◆ **ページ本文**
-*-*-

一番大事にしたのは「自分の体を知る」こと。
プロ入り後、特にリリーフに転向してからは怪我による長期の離脱がほとんどなかった。2010年から14年まで5年連続で60試合以上の登板を果たし、'16、'17年も58試合に登板。積み重ねてきた156セーブ、139ホールドの数字が鉄人ぶりを表している。
それを可能にしたのは、自身の体の異変にいち早く気づける研ぎすまされた感覚だ。自分の体のゆがみや変化を敏感に察知し、大事に至る前に修正してきたからこそ、大きな不調や怪我なく、長きにわたって投げ続けられた。
「一番大事にしてきたことは“自分の体を知る”ということです」と平野は言う。
その土台を作ったのは京都産業大時代だった。例えば毎朝、目をつぶったまま10mまっすぐに歩いたり、片足立ちをする。そこで体の軸がどちらに傾いているかなど、自分の体の状態を確認し、それを踏まえてバランスを整えるトレーニングをしてからピッチングにつなげていく。
「大学がそういうことを厳しく指導している大学だったんですけど、地味なことなのであんまり面白くなかったから1、2年の頃はやっていなかった。何もわからないままただボールを投げたり走ったりしているだけだったんですけど、それではつまずいてしまって、それから体のことを勉強するようになりました。2年の終わり頃から地道にやり始めたら、3、4年で結果に表れて、その延長で今もやっています。バランスを整えて、体の軸をずらさないように意識しながら毎日やるということは本当に大事だと思います」

-*-*-

◆ **作業内容**
1) 平野の体づくりに関する本文のうち、「プロ入り後、特にリリーフに転」から始まり「きにわたって投げ続けられた。」で終わる範囲を、一字一句変えずに出力してください。
2) 平野の体づくりに関する本文を、最後の文の後から引き継いで書き進めてください。
この後のレコードは、平野の体づくりに関する本文とは独立した別資料です。

-*-*-

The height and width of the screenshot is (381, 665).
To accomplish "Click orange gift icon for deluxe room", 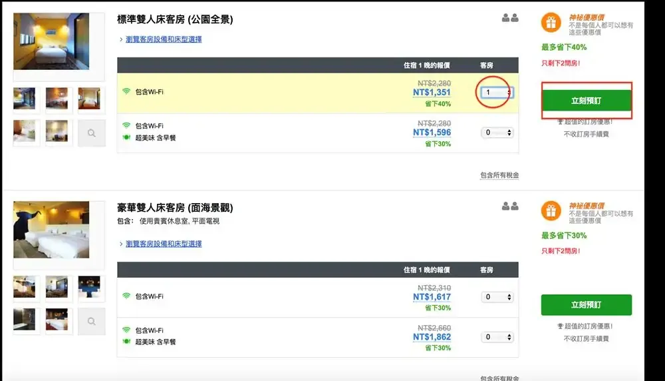I will pos(549,211).
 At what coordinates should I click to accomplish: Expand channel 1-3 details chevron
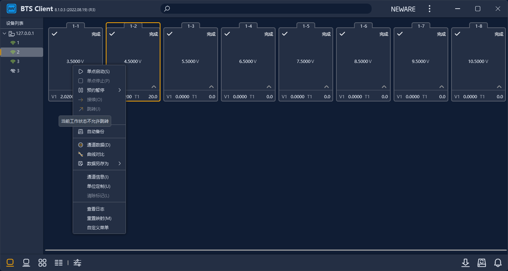[212, 87]
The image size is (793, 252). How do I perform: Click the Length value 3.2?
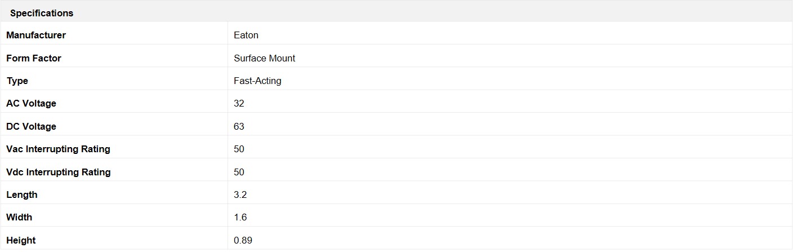click(x=240, y=194)
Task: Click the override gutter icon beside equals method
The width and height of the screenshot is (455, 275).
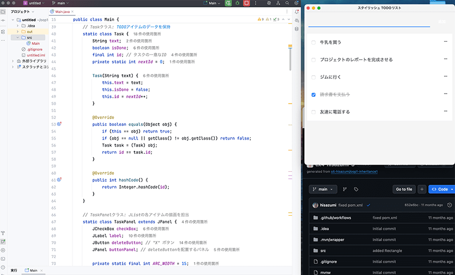Action: 59,124
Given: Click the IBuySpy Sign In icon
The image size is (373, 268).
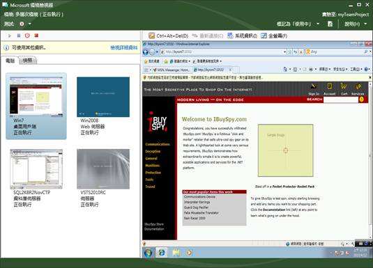Looking at the screenshot, I should tap(314, 89).
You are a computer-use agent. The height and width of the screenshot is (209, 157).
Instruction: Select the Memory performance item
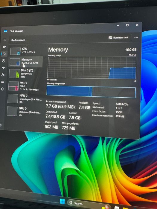[x=26, y=62]
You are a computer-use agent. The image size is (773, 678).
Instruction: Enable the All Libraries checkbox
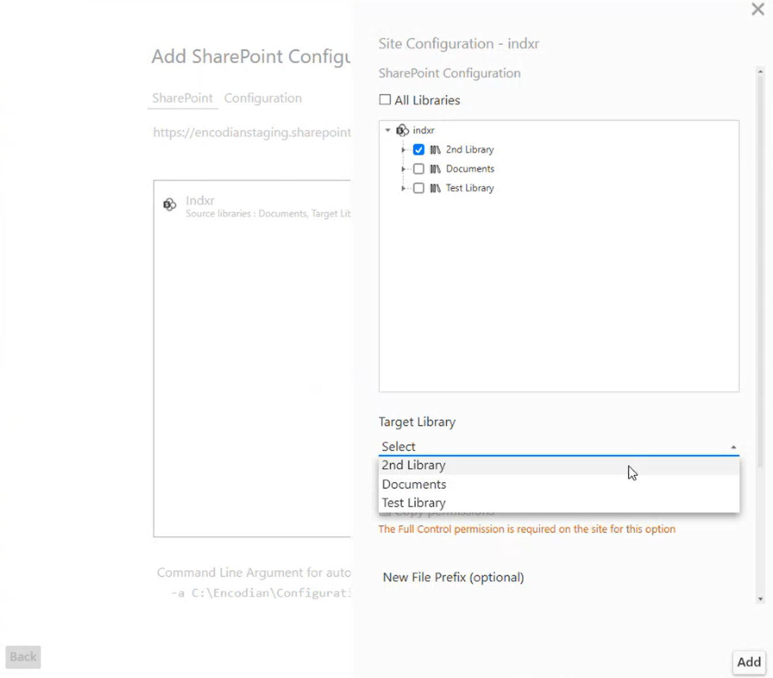(385, 100)
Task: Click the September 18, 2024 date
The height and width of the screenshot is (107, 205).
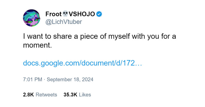Action: 70,80
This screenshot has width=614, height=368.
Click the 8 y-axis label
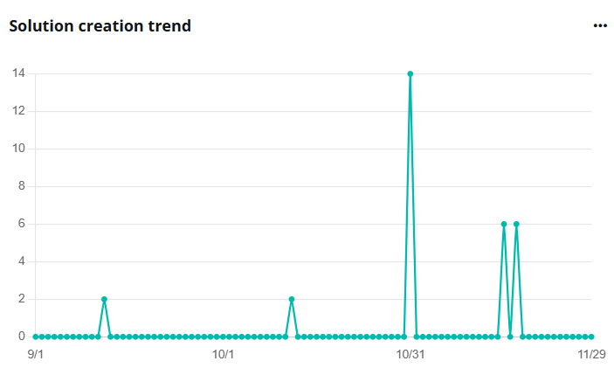tap(21, 186)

-*-*-

◆ **タスク別結果**
1)
プロ入り後、特にリリーフに転向してからは怪我による長期の離脱がほとんどなかった。2010年から14年まで5年連続で60試合以上の登板を果たし、'16、'17年も58試合に登板。積み重ねてきた156セーブ、139ホールドの数字が鉄人ぶりを表している。
それを可能にしたのは、自身の体の異変にいち早く気づける研ぎすまされた感覚だ。自分の体のゆがみや変化を敏感に察知し、大事に至る前に修正してきたからこそ、大きな不調や怪我なく、長きにわたって投げ続けられた。

2)
ガムシャラだけじゃなく、自分の指標が大事。
今では目をつぶって片足立ちをするといった作業をしなくても、体のバランスが崩れていればわかる。
そうしたベースの上に、プロで専門的なトレーニングやコンディショニングを重ね、体はより大きく、強くなっていった。
「やっぱり自分の指標をしっかり作ることは大事だと思う。プロで結果を出す選手はたぶんみんなそういうものを持っている。金子なんてそうだし、山岡(泰輔)とかも自分でしっかり調整方法を知っていますね。ただガムシャラにやるだけじゃなく、そういうことを知っている選手が強くなると思うので、若い子は見て学んだ方がいいと思います」
地味で基本的なことから毎日コツコツ積み重ねていく。それはメジャーに行っても変えることはないと言う。